- Court: United States District Court for the Middle District of Georgia
- Full case name: Primus E. King v. J. E. Chapman, Jr.
- Decided: 1945

Case history
- Prior action: Smith v. Allwright
- Appealed to: U.S. Court of Appeals, U.S. Supreme Court (denied cert)
- Related actions: (Consider cases dealing with voting rights and white primaries)

= King v. Chapman =

King v. Chapman is a 1945 court case between Primus King, a religious leader and barber in Columbus, Georgia, and J. E. Chapman, Jr., the chair of the Muscogee County Democratic Party. It ruled the white primary as used by the Democratic Party of Georgia to be unconstitutional. This case followed the Smith v. Allwright case, which struck down the white primaries in Texas and began the downfall of white primaries in other Deep South states.

==Background and ruling==

On July 4, 1944, Primus E. King, an African-American registered voter, went to the Muscogee County Courthouse in Columbus to cast his vote in the Democratic Party’s primary election. He was turned away by law enforcement. Dr. Thomas Brewer, a local physician who co-founded the local branch of the NAACP, encouraged and financially supported Mr. King in his lawsuit filed in federal court. Lawyers for the Muscogee County Democratic Executive Committee, then chaired by J. E. Chapman, Jr., countered that the recent ruling in Smith v. Allwright, as well as the previous ruling in United States v. Classic, did not apply to Georgia due to the lack of a statutory requirement for primaries in Georgia law compared to the existence of the requirement in Texas and Louisiana law.

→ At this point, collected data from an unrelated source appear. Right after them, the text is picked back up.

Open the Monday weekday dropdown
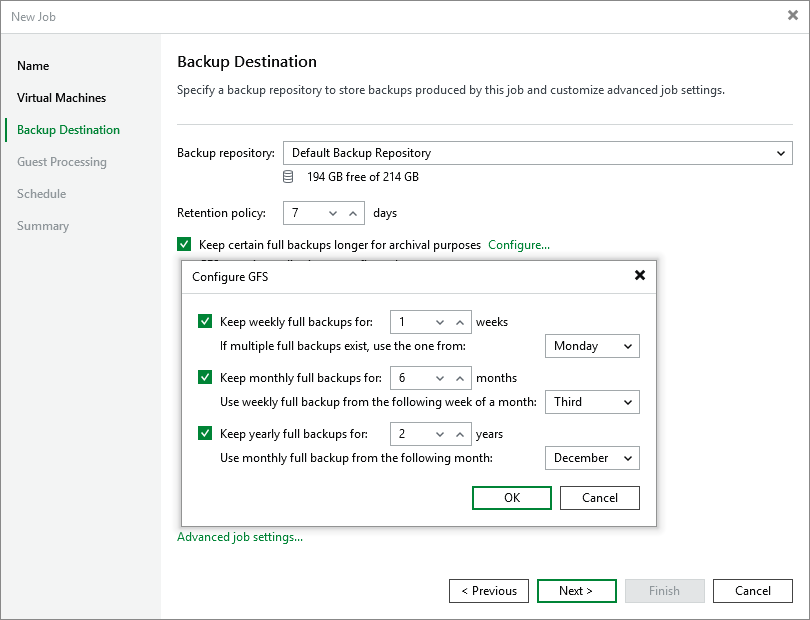The width and height of the screenshot is (810, 620). coord(592,345)
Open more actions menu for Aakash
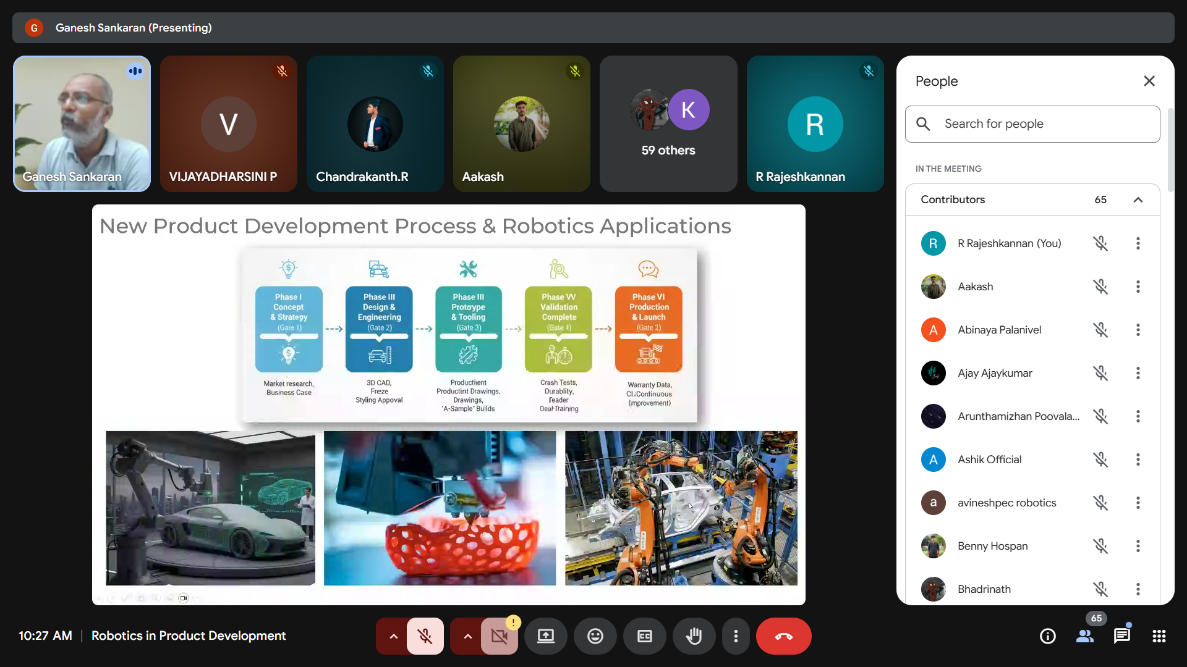1187x667 pixels. [1138, 287]
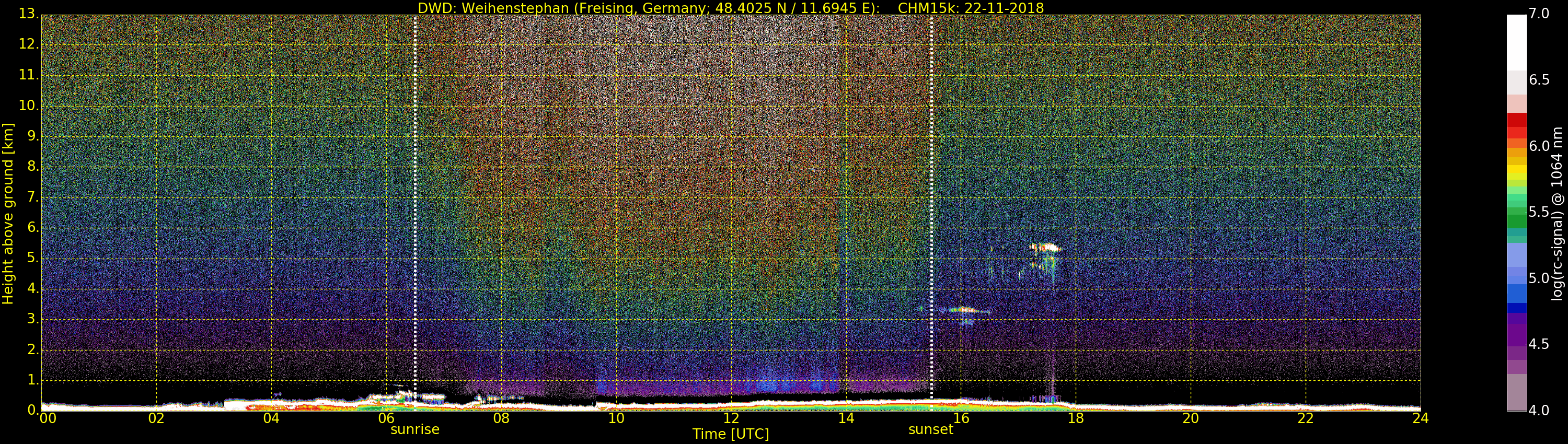Click the 12 tick on the time axis
Image resolution: width=1568 pixels, height=444 pixels.
coord(731,418)
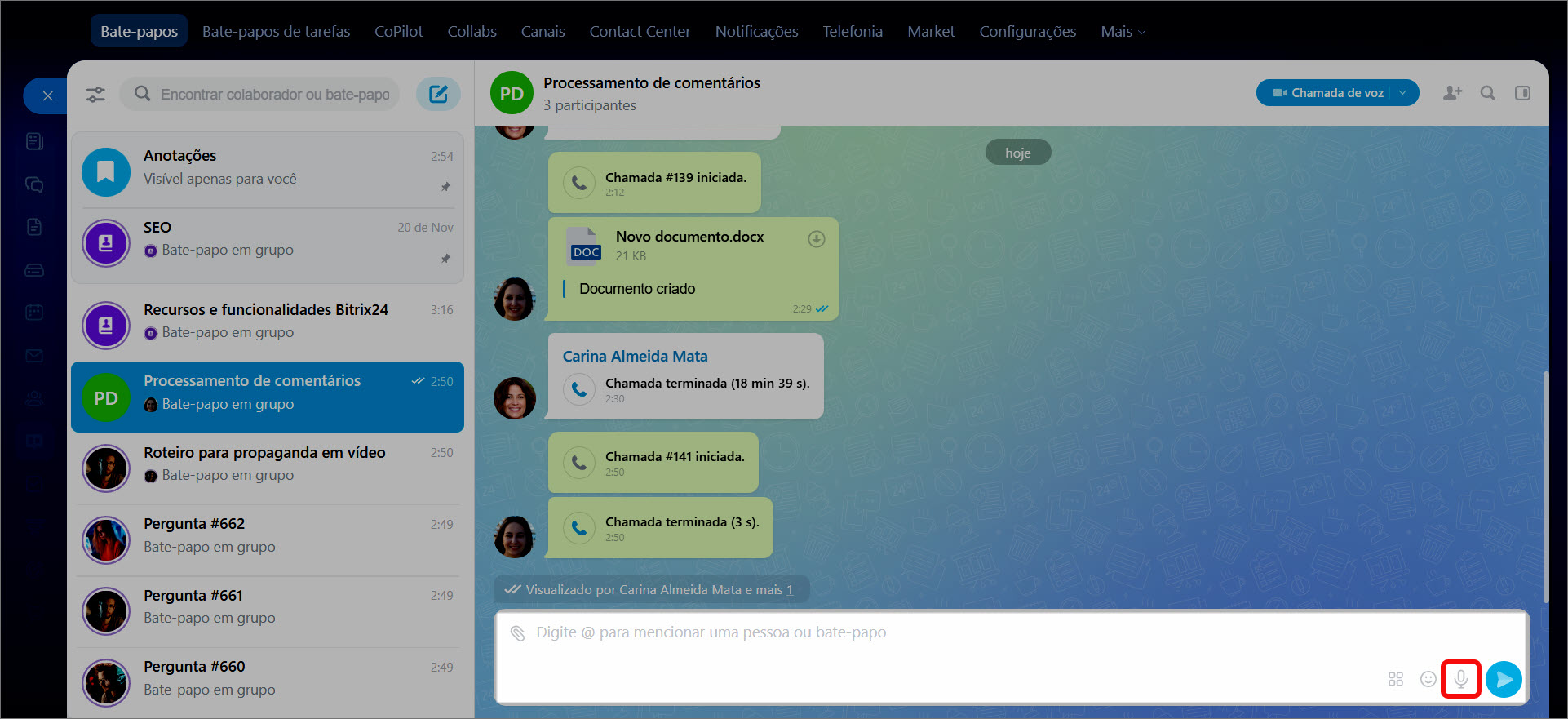Image resolution: width=1568 pixels, height=719 pixels.
Task: Expand the Mais menu
Action: click(x=1123, y=32)
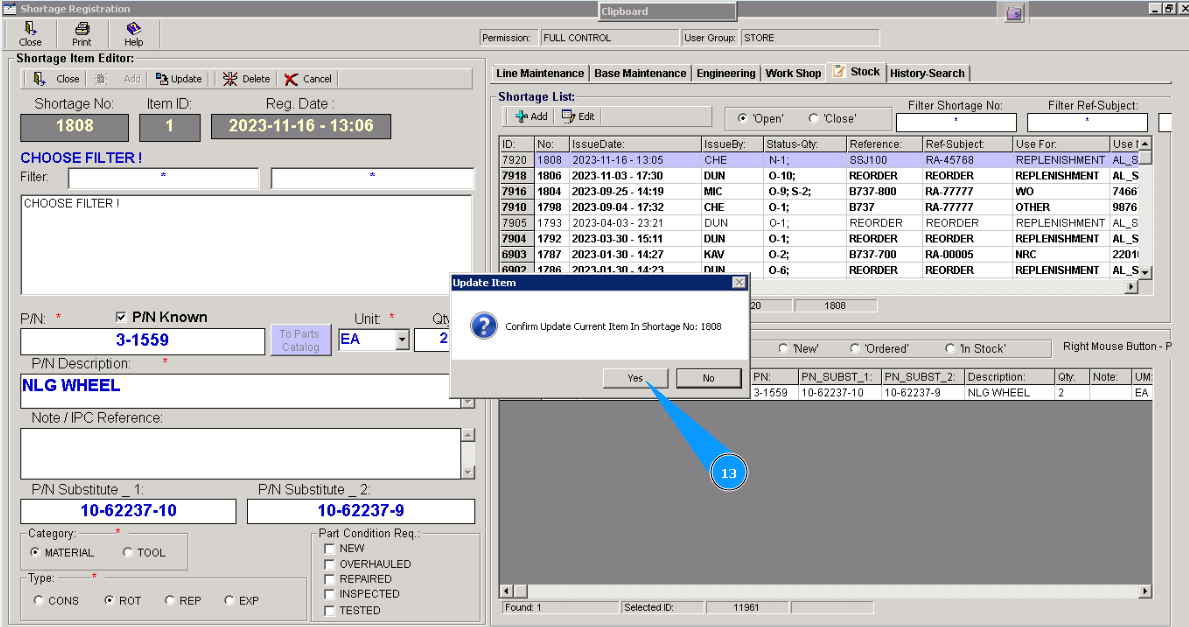Open Help from the top toolbar
This screenshot has height=627, width=1189.
pyautogui.click(x=133, y=30)
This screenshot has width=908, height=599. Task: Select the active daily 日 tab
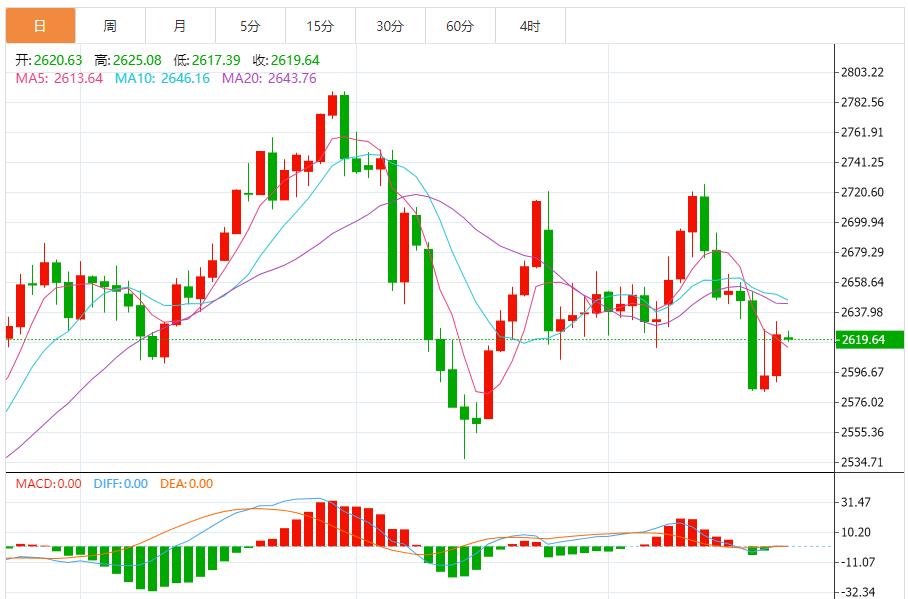pos(41,26)
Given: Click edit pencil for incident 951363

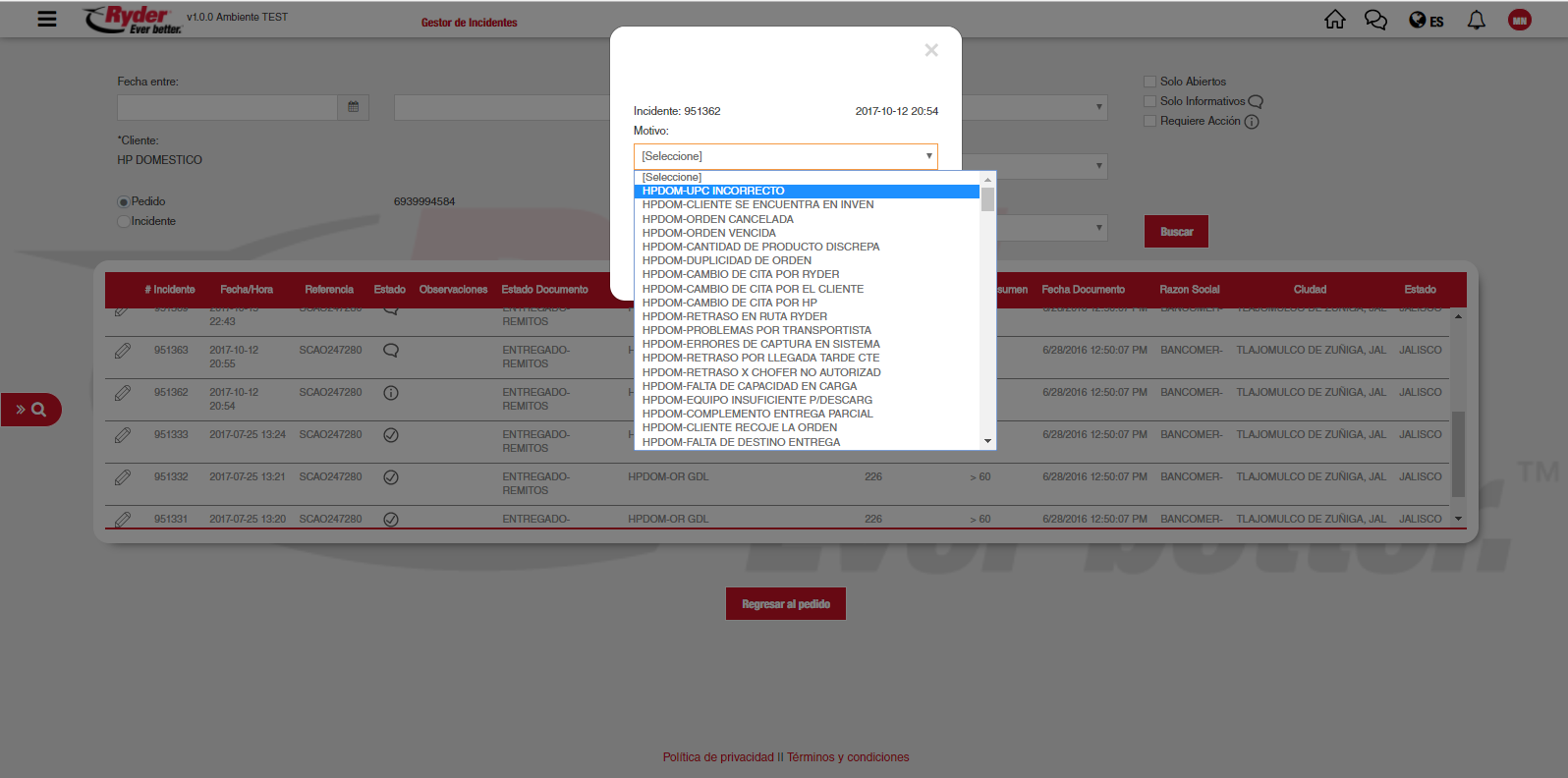Looking at the screenshot, I should click(x=123, y=351).
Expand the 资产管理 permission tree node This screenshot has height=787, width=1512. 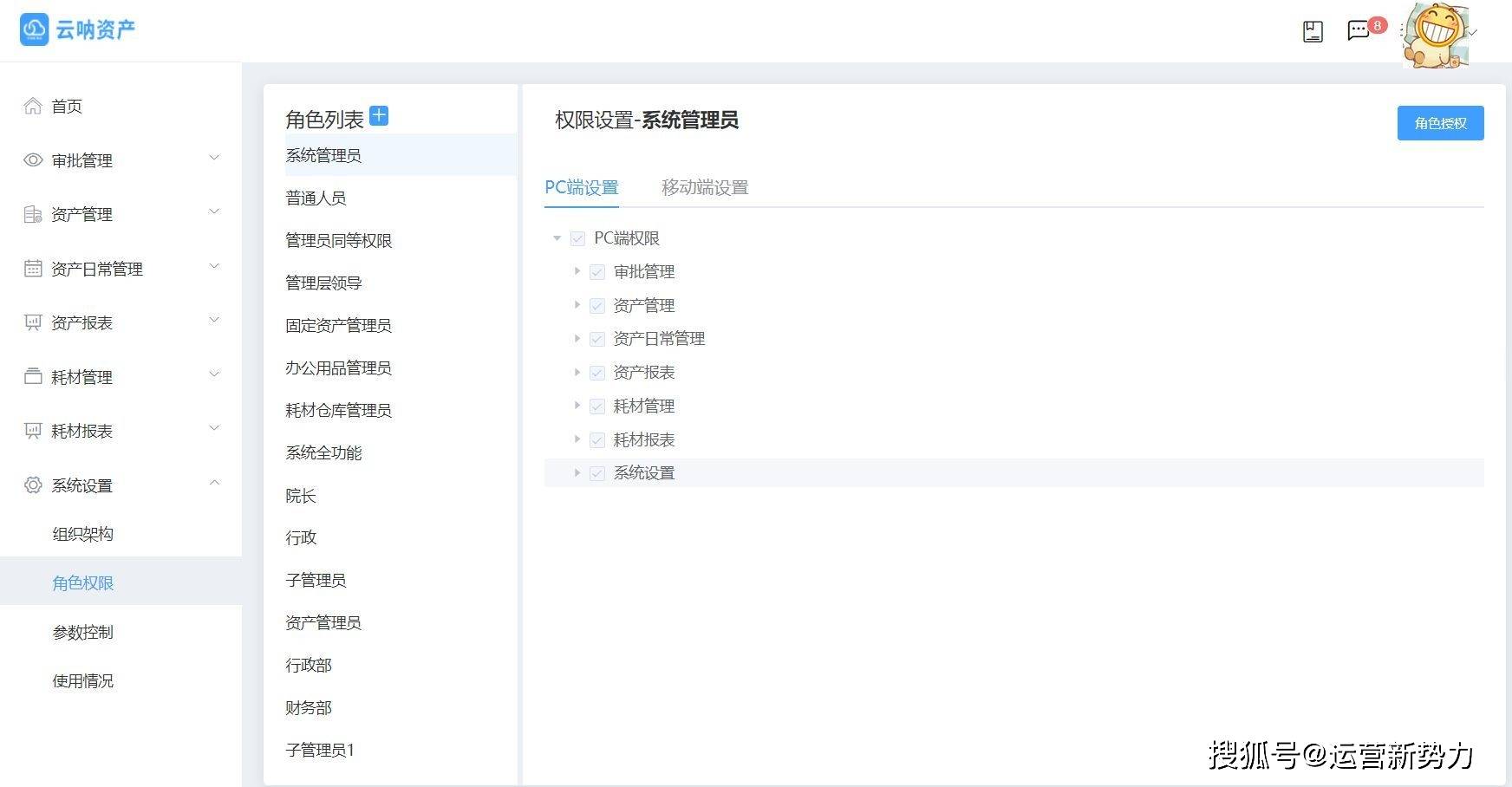click(577, 305)

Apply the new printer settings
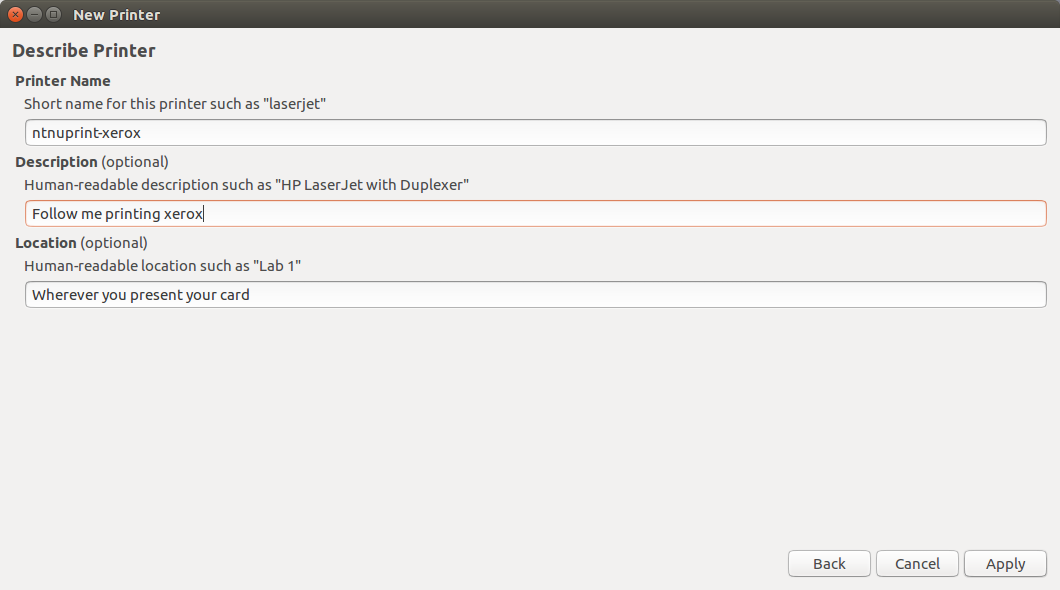click(1005, 564)
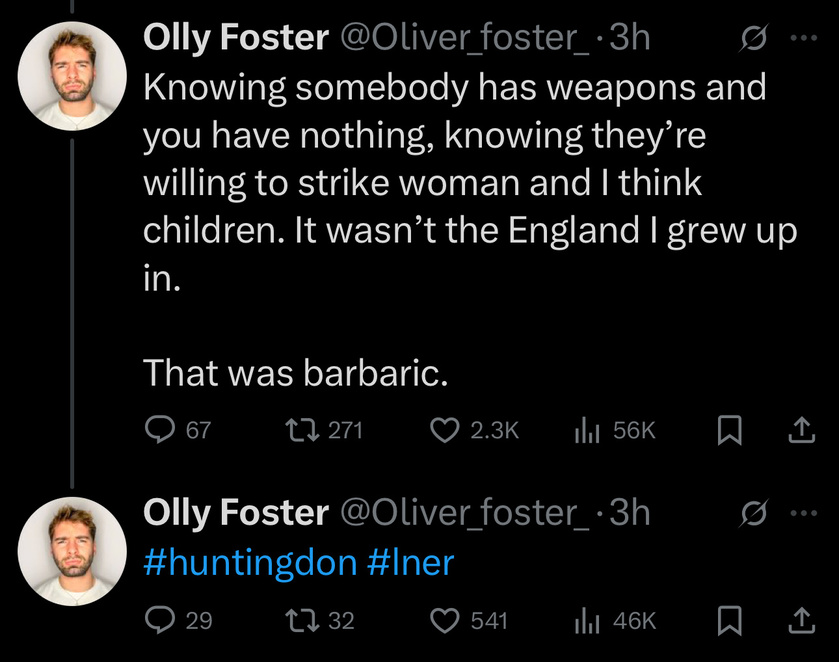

In a landmark ruling in 1945, the United States District Court for the Middle District of Georgia found in Mr. King's favor, deciding that the exclusion of black voters was unconstitutional under the Fourteenth, Fifteenth and Seventeenth Amendments. The court further ruled that the lack of a requirement for a primary under Georgia law did not negate the role of political parties acting as agents of the state in conducting publicly-regulated elections. The U.S. Court of Appeals affirmed the ruling on appeal, and the U.S. Supreme Court refused to hear the appeal by Chapman, which ended the white primary in Georgia.

==Impact==
The end of the white primary in Georgia allowed African Americans to pursue the right to vote in Georgia for the first time, although the enforcement of poll taxes, literacy tests and the County Unit System would remain a significant barrier to most African-American voters in Georgia until the 1960s. The case was later cited in Gray v. Sanders (1963) to explain the role of political parties as agents of the state, as well as to overturn the county unit system. The ruling forced the state to further liberalize the state's elections under "one person, one vote", allowing for the election of Leroy Johnson, the first African American to serve in the Georgia General Assembly.

King v. Chapman also served as an inspiration to Martin Luther King Jr., then a 15-year-old who was admitted to Morehouse College.